Saint Vincent de Paul est un saint aussi, et certainement l’un des plus grands Saints des temps modernes et peut-être de tous les temps, mais l’action humaine se mêle en lui à l’action divine. Il va, il vient il se remue, il se précipite dans toutes les voies où le Bien apparaît dans son empêchement ou son incertitude. Il a l’impétuosité de la vertu héroïque. Ce paysan à la figure de faune, qui avait peut-être la racine de tous les vices contraires à ses vertus, a gardé son terrible tempérament dans l’accomplissement des plus purs dévouements et des plus touchants sacrifices. Voyez-le agir ! c’est un tourbillon de bonnes œuvres. Il fonde des congrégations, ouvre des missions pour la France et pour l’étranger, bâtit des hôpitaux et des refuges pour toutes les douleurs et pour tous les abandons, ramasse les enfants dans son manteau, qu’il use à force d’en porter dans ses plis.
Quand Vincent de Paul ne serait pas un Saint, on le concevrait encore comme un grand homme de bien, un organisateur, un Napoléon de la bienfaisance. Tandis que le Curé d’Ars, s’il n’est pas un Saint, n’est plus rien. Ôtez-lui Jésus-Christ du cœur, voilà que, moralement, il expire ! Lui, le doux prêtre, ne remue pas violemment le monde ; il ne le bouleversera pas, comme saint Vincent, pour le régénérer. Il se contente, vieillard placide, d’aller de son presbytère à son église, et, là, de s’asseoir dans l’encoignure d’une chapelle, sur une planche de bois noir, puis d’◀attendre… Et, tout à coup, des milliers d’êtres humains viennent s’agenouiller devant l’escabeau de ce prêtre, pour s’en relever fortifiés et y envoyer, à leur tour, ceux qui n’y sont pas venus encore !…
Certes ! un tel spectacle vaut une histoire et doit tenter un historien. Il est assez rare pour intéresser, non seulement le chrétien, mais le philosophe. Selon moi, la vie du Curé d’Ars est une véritable originalité dans l’ordre hagiographique, et j’en connais peu qui fassent plus penser.
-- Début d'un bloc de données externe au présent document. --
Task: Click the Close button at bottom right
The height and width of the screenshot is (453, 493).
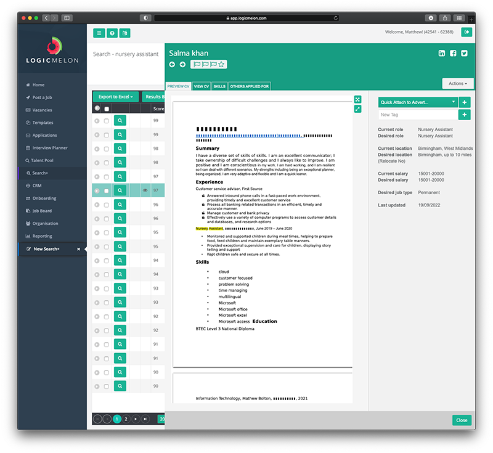Action: (462, 420)
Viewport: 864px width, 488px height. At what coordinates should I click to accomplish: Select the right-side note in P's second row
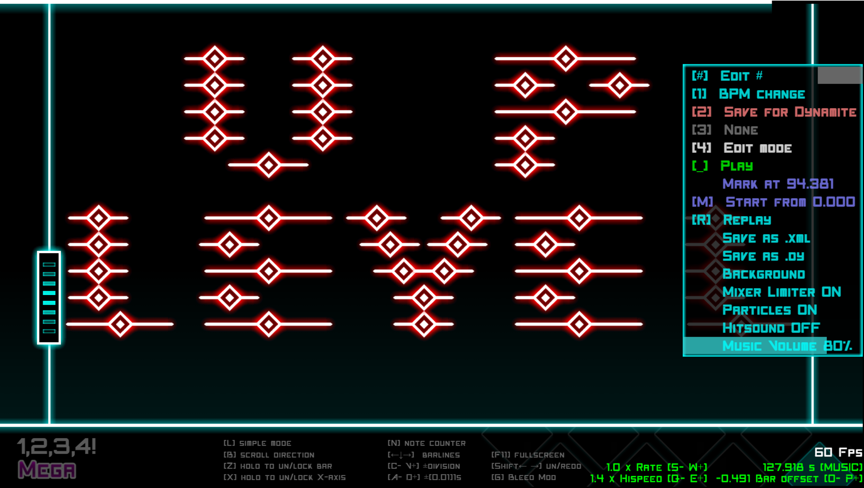click(619, 85)
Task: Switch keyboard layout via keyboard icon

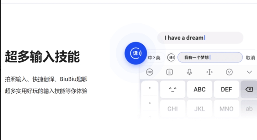Action: coord(169,72)
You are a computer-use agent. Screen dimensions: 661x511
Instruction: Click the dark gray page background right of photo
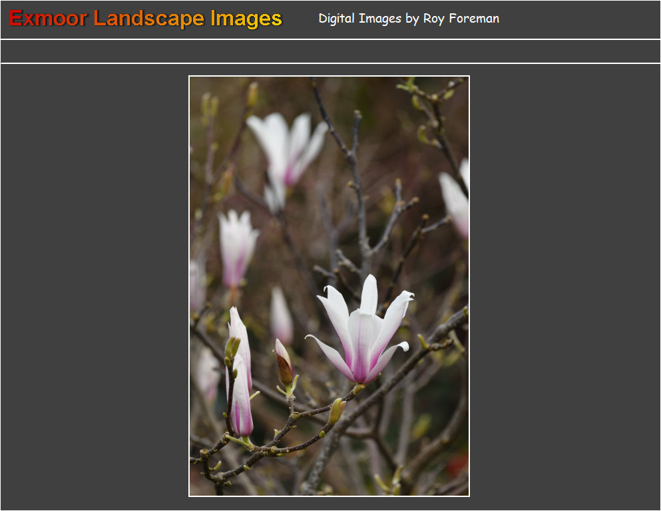pyautogui.click(x=564, y=286)
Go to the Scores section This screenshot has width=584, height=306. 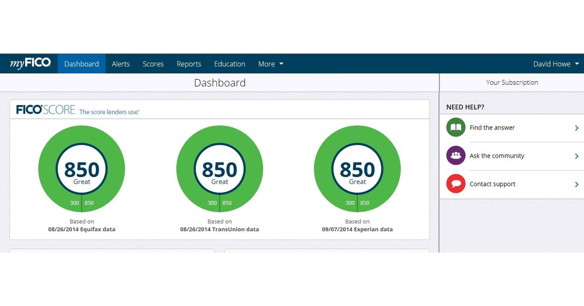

Ce qui m’étonne dans cette vie d’hier, qui probablement sera une légende demain, ce n’est pas ce qui se trouve dans la vie des autres Saints de tous les âges et qui leur est commun à tous : les vertus, les grandeurs, les miracles, les communications directes avec Dieu, les adorations des foules prosternées ; mais c’est ce qui est particulier au Saint que fut le Curé d’Ars. Ce qui étonne, c’est qu’à l’époque où nous sommes parvenus, et où la confession est si haïe, s’il y a un saint qui s’élève et qui se fasse adorer et glorifier des hommes, ce soit précisément un confesseur !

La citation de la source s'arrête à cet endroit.